Tesla has recently filed a petition with the U.S. Court of Appeals for the Federal Circuit, challenging the U.S. Patent and Trademark Office’s (USPTO) recent modifications to the institution process at the Patent Trial and Appeal Board (PTAB). The company contends that these changes introduce “arbitrary roadblocks” that hinder the fair evaluation of patent validity.

This legal action follows a series of policy shifts by the USPTO under Director John Squires. Notably, in October 2025, Director Squires assumed direct oversight of decisions regarding whether the PTAB should initiate reviews of patent validity challenges. This move was aimed at addressing concerns about potential biases and ensuring procedural integrity within the PTAB. ([reuters.com](https://www.reuters.com/legal/government/us-patent-office-director-takes-authority-over-agency-patent-reviews-2025-10-17/?utm_source=openai))

In addition, the USPTO has reinstated stringent requirements for identifying all real parties-in-interest (RPI) in inter partes review (IPR) and post-grant review (PGR) petitions. This policy reversal emphasizes the necessity for petitioners to fully disclose all RPIs before a trial may be instituted, aligning with a strict interpretation of 35 U.S.C. § 312(a)(2). ([reuters.com](https://www.reuters.com/legal/legalindustry/uspto-director-establishes-strict-real-party-in-interest-requirement-iprs–pracin-2025-11-12/?utm_source=openai))

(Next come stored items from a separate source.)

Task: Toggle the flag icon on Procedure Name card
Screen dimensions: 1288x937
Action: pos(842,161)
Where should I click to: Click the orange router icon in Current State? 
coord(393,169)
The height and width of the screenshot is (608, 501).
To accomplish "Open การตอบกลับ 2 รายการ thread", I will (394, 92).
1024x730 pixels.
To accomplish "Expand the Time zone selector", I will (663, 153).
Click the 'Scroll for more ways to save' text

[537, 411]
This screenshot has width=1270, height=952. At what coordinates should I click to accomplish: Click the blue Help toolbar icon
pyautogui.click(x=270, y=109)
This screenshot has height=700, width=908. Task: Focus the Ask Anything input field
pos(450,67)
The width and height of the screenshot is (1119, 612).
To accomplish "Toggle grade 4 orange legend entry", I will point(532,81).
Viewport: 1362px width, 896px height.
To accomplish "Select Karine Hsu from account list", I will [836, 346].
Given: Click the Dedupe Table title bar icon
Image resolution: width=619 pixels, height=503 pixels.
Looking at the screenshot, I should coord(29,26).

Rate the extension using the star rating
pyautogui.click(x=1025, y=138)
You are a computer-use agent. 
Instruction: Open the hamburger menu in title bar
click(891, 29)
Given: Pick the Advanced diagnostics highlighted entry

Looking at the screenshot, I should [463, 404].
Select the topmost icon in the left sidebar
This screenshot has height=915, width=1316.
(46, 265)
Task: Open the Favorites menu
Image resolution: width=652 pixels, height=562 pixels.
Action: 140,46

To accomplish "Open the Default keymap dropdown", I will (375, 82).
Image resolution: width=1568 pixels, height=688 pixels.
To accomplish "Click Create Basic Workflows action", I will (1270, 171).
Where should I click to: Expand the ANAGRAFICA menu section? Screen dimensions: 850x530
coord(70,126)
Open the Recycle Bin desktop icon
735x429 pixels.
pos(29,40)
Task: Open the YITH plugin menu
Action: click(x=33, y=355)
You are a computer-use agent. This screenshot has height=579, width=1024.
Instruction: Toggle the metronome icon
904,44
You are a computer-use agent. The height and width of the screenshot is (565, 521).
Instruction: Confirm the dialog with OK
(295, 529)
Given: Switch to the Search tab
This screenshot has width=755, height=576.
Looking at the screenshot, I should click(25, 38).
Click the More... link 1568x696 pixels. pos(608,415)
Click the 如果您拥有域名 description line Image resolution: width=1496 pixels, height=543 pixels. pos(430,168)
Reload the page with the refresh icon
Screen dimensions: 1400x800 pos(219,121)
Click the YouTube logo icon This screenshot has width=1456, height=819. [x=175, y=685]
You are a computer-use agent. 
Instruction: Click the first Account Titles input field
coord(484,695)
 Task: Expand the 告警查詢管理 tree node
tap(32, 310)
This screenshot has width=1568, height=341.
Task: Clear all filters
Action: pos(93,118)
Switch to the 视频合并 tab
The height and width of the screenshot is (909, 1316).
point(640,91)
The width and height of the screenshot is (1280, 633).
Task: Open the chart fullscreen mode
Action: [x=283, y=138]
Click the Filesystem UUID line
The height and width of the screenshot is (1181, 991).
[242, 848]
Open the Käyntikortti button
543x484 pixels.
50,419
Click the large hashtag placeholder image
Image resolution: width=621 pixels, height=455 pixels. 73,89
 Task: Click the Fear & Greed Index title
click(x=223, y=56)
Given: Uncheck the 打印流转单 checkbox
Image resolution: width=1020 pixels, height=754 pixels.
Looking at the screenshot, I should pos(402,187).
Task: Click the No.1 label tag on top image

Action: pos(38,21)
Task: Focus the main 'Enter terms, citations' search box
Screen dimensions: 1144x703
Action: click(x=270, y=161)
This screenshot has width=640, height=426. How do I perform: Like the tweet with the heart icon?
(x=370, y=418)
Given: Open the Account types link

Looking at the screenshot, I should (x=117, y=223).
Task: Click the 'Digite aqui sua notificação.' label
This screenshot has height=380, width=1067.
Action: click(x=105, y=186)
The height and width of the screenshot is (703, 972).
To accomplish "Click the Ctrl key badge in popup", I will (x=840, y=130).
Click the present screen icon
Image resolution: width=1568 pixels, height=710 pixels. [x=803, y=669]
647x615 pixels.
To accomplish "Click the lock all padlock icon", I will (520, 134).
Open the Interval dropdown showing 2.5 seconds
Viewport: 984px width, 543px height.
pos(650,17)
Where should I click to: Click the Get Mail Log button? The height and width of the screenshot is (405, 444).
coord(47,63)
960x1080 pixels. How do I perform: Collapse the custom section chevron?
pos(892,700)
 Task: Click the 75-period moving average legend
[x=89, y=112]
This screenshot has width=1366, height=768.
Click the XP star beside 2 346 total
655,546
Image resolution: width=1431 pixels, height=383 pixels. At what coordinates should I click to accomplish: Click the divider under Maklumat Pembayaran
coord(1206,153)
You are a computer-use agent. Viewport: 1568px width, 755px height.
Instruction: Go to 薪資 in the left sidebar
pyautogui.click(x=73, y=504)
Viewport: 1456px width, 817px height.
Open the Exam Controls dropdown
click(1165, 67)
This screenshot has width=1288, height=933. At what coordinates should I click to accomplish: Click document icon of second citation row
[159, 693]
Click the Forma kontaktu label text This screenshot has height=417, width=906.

Furthermore, the USPTO has restricted the use of applicant admitted prior art (AAPA) and general knowledge in IPR proceedings. Effective for IPRs filed on or after September 1, 2025, this policy prohibits relying on AAPA to supply any missing claim limitations, thereby tightening prior guidance and deviating from Federal Circuit decisions in Qualcomm Inc. v. Apple Inc. ([reuters.com](https://www.reuters.com/legal/legalindustry/uspto-restricts-prior-art-that-can-be-used-inter-partes-reviews-2025-08-22/?utm_source=openai))

These policy changes have faced criticism from various technology companies. In August 2025, Samsung and Google jointly filed a writ of mandamus at the Federal Circuit, arguing that the USPTO’s overhaul of the IPR process violates both the Administrative Procedure Act (APA) and the Due Process Clause of the Constitution. ([patentprogress.org](https://patentprogress.org/2025/08/samsung-and-google-join-growing-chorus-challenging-usptos-unlawful-ptab-changes/?utm_source=openai))

In a related development, the Federal Circuit recently denied petitions for mandamus review from Motorola Solutions, SAP, Alphabet (Google), and Samsung. The court rejected arguments that the USPTO’s policy changes violated due process rights and were procedurally invalid for being implemented without notice-and-comment rulemaking. ([insight.rpxcorp.com](https://insight.rpxcorp.com/news/88670-federal-circuit-rejects-challenges-to-uspto-s-rollback-of-fintiv-limits?utm_source=openai))

Tesla’s challenge adds to the growing discourse surrounding the USPTO’s evolving policies and their impact on patent litigation. The outcome of this case may have significant implications for the balance between patent holders and challengers in the U.S. intellectual property landscape.